Publications & Resources

Group Collaboration in Assessment: Competing Objectives, Processes, and Outcomes

Aug 1994

Noreen Webb

Learning from other students, developing interpersonal skills, and maximizing collaborative performance, are three primary goals of small group collaboration. But according to Noreen Webb in Group Collaboration in Assessment: Competing Objectives, Processes, and Outcomes, group assessment may or may not be an effective strategy for measuring such goals. “There may be an appropriate place for collaborative group work in educational assessment,” asserts Webb. “Most importantly,” she adds, “how group work is used in an assessment should coincide with the purpose of an assessment.” Webb’s own research and that of others strongly suggests that the purposes must be clearly understood from the start of a group assessment project. Measuring individual student learning versus group productivity, for example, calls for differences in the assessments. If the purpose is to measure individual achievement, suggests Webb, then the instructions might be worded to encourage individual effort. A Connecticut assessment, for example, told students that “each person should be able to explain fully the conclusions reached by the group” and should be prepared to give an oral presentation on their group’s experiment. Thus, students expected that they would be held accountable individually.

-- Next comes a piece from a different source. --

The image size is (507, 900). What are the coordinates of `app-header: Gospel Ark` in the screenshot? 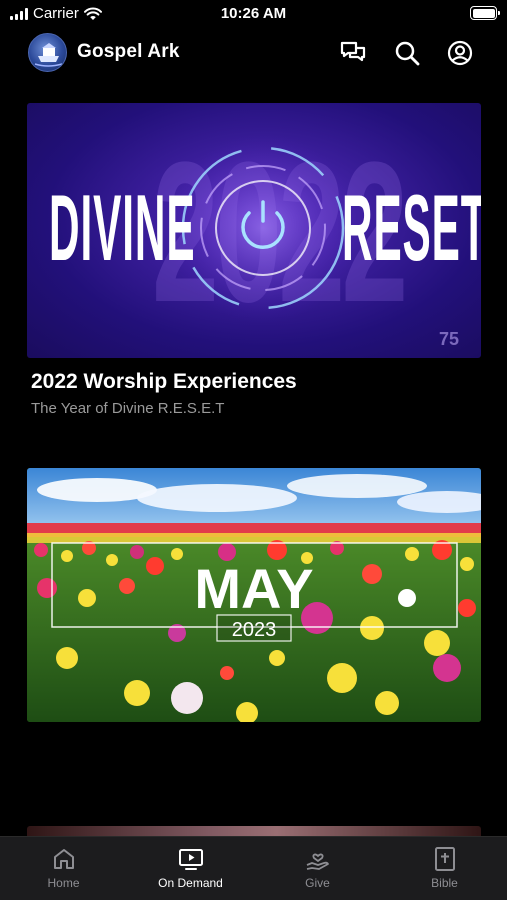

But if the assessment purpose is different, so too should be the focus, says Webb. She cites group productivity as one example: “Assessment focusing on group productivity,” says Webb, “would give a group a task to complete, and evaluation would focus on the completed task, not on individual students’ contributions to completing the task.” Webb says that teachers need to prepare students for group assessment. Small group collaboration can help students to develop valuable communications skills and give them a better “understanding of what kinds of group process help them learn as individuals and what kinds of processes help maximize group productivity,” she concludes.

Webb, N. (1994). Group collaboration in assessment: Competing objectives, processes, and outcomes (CSE Report 386). Los Angeles: University of California, Los Angeles, National Center for Research on Evaluation, Standards, and Student Testing (CRESST).